Exercise description: Take the entries that follow and return exactly the lines from the one holding "Image resolution: width=637" through the one holding "Switch to the Telefon tab", both included. Nothing else is needed.

Source records:
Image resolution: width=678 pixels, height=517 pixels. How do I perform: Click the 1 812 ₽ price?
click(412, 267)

--

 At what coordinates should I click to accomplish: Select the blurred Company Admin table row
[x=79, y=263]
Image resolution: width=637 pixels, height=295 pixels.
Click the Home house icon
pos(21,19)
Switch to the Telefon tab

...

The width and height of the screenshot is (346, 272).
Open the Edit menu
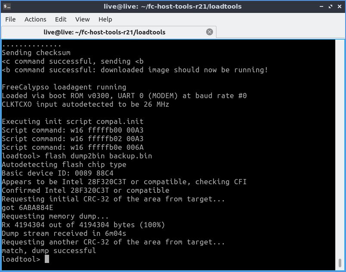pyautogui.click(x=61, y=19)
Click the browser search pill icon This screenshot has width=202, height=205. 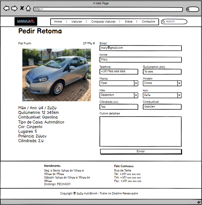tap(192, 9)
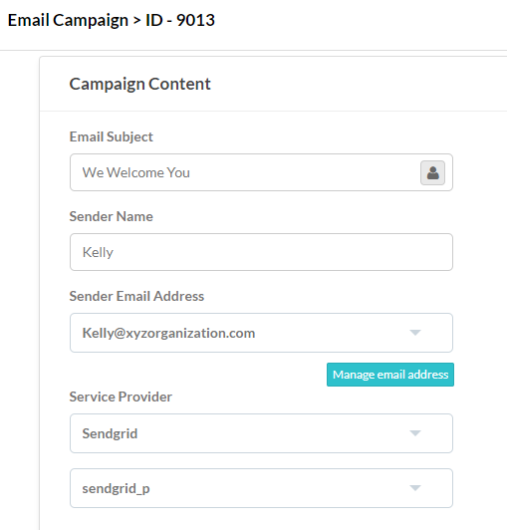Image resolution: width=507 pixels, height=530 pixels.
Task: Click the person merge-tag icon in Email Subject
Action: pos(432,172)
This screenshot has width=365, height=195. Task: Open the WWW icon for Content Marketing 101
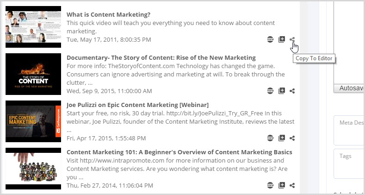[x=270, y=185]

Task solution:
Image resolution: width=637 pixels, height=295 pixels.
Click the Home house icon
pos(21,19)
Switch to the Telefon tab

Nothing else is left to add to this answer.